Well, with every machine learning approach, there are of course pros and cons. For instance, with supervised learning it is often difficult to provide a labelled training dataset, whereas for unsupervised learning methods, the usefulness of the results are difficult to confirm since no pre-defined outputs exist!
In the case of reinforcement learning, as well as facing a number of problems similar in nature to those of supervised and unsupervised methods, reinforcement learning has its own unique and highly complex challenges, including difficult training/design set-up and problems related to the balance of exploration vs. exploitation, as well as the so-called long term credit assignment problem. Indeed, even for relatively simple problems, reinforcement learning requires a huge amount of training, taking anywhere from hours to days or even weeks to train.
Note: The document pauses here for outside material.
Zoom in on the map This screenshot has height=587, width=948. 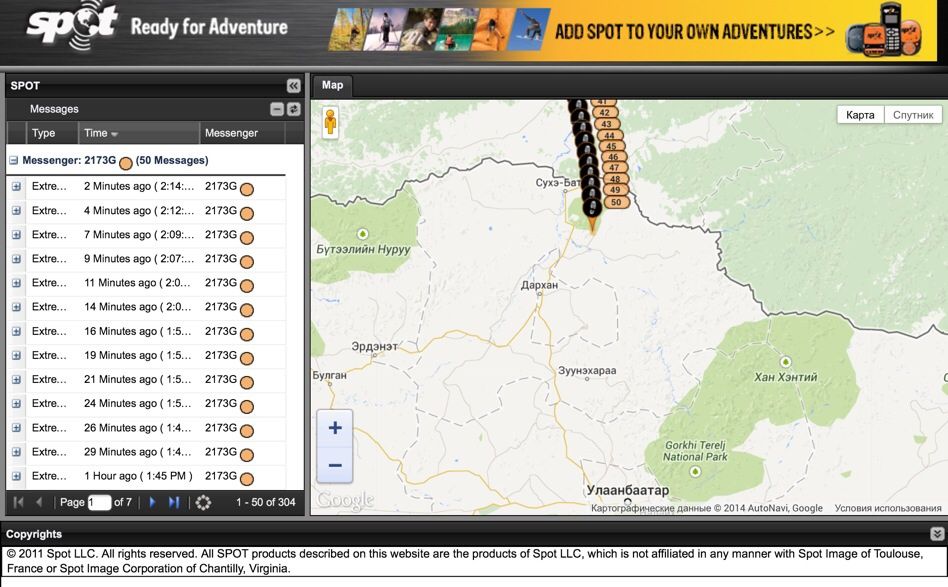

As a case in point, apparently it took 6 weeks to train AlphaGo.
While reinforcement learning may ultimately have promise, it is important not to overstate its current achievements nor its current applicability. For instance, while there has been much focus on the role reinforcement learning had in the development of AlphaGo, what is less well known is AlphaGo’s training started with Monte Carlo methods and deep neural networks, during which time it learnt from 30 million moves from expert human players. Reinforcement learning was only applied after this extensive initial training. Further, after the reinforcement learning phase, moves from those games were then fed into a second neural network. In other words, reinforcement learning only played a part (albeit important part) in the success of AlphaGo – it was not the entire solution.
Data scientists have a tendency to apply new methods to every problem they encounter, simply because they are fascinated by it and often without stopping to think whether the new method should be applied to their particular problem. It is actually a form of bias known as “Maslow’s hammer”.
In the case of reinforcement learning, there are several blogs that explain how it could be applied to recommendation engines. However, such blogs tend not to explain why reinforcement learning should be used for this task (as opposed to tried and tested machine learning methods) nor do such blogs discuss the challenges of productionising such a solution in a real world system.
Only time will tell whether reinforcement learning becomes as mainstream as some predict, or whether it is best suited only to niche problems such as game solving and robotics. However, does that then mean it doesn’t warrant investment, research or learning about in the meantime? Absolutely not! When asked why he wanted to scale Mount Everest, George Mallory famously replied “Because it’s there” – it provided a focus, a challenge, and a reason and sometimes that is all that is needed. With RL, we have a challenge and reward, and so I for one will continue to learn about this fascinating approach, but I won’t be applying it to problems I encounter, at least not until its challenges have been overcome.
Calum Chalmers is a senior AI consultant in the Insights & Data practice, with over 20 years’ analytical and machine learning experience in the financial and energy sectors. He studied mathematics and data science at Warwick University, focusing on streaming algorithms for big data.